Michèle Marin : Elle s'engage dans les chantiers de l'Inra
# Agroalimentaire

Michèle Marin : Elle s'engage dans les chantiers de l'Inra

Quasiment trente ans jours pour jours après avoir fait sa thèse à Toulouse, Michèle Marin revient en Midi-Pyrénées. Enseignante-chercheur impliquée dans le secteur agroalimentaire, la nouvelle présidente de l'Institut national de recherche agronomique (Inra) de Toulouse a participé à l'élaboration au niveau national du document stratégique 2010-2020 de l'institut.
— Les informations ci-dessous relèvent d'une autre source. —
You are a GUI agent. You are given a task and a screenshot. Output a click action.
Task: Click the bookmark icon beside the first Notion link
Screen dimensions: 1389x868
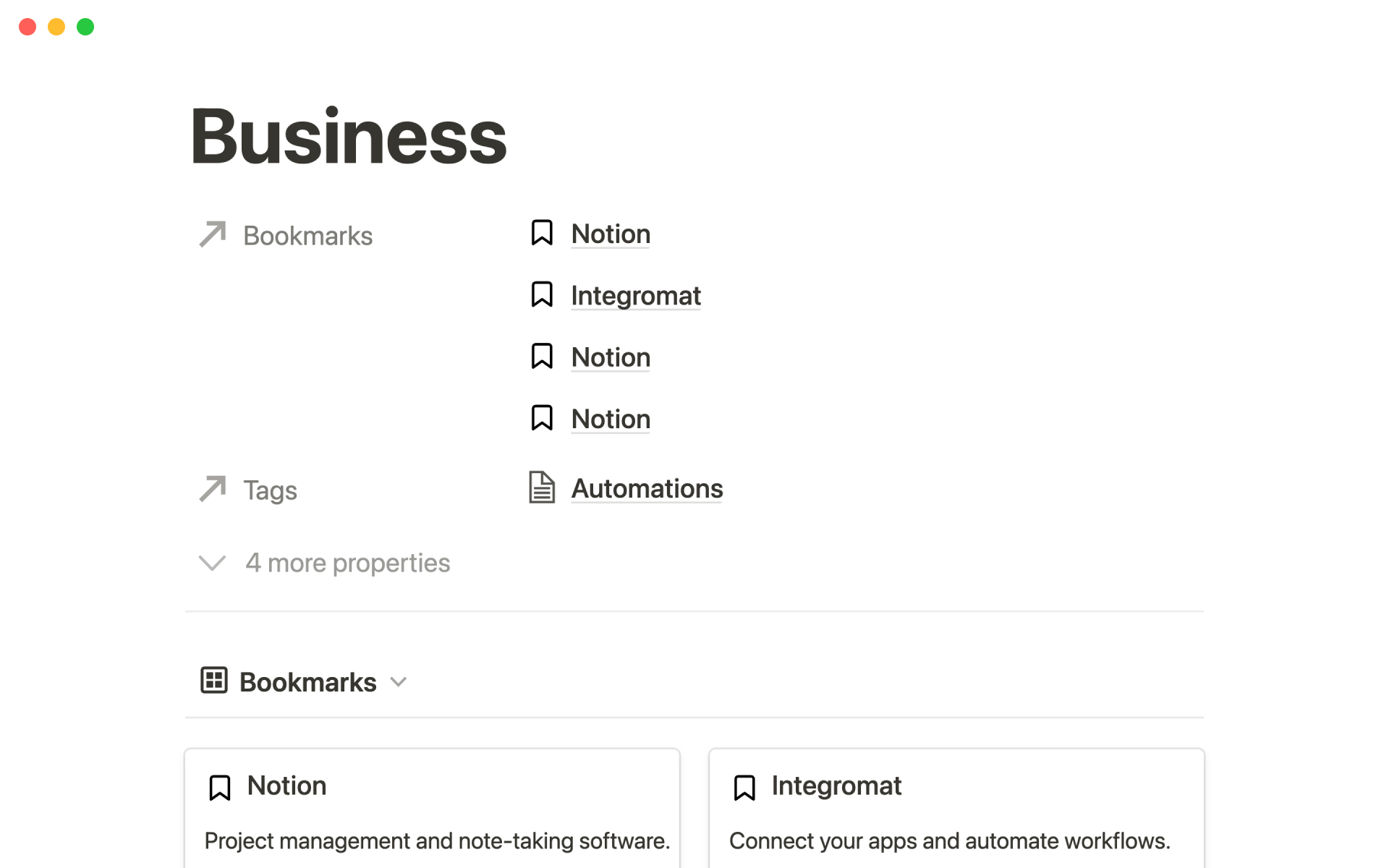point(541,233)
Un document qui met en exergue les quatre chantiers de recherche prioritaires pour l'Inra: améliorer toutes les composantes de l'agriculture, assurer des systèmes alimentaires sains et durables, atténuer le réchauffement climatique et s'y adapter et aller vers une chimie verte. «Toulouse a un rôle prépondérant sur l'ensemble de ses quatre chantiers. Par exemple, l'unité de Toxalim fait de la recherche en toxicologie, Agir travaille sur la gestion des ressources en eau, etc.», souligne Michèle Marin. L'un des atouts de l'Inra de Toulouse: ses liens forts avec ses partenaires extérieurs, notamment Agrimip. «Hubert de Rochambeau (président adjoint du centre, ndlr) continuera d'ailleurs à suivre de près les projets du pôle», souligne la présidente qui compte accentuer son rôle auprès des unités de l'institut. La fin de l'année s'annonce d'ores et déjà chargée avec la construction du schéma de centre pour les cinq prochaines années. «Nous allons entrer dans un processus de six mois de réflexion avec les agents et les partenaires. Rendez-vous au printemps 2012 pour la présentation du schéma!» conclut Michèle Marin.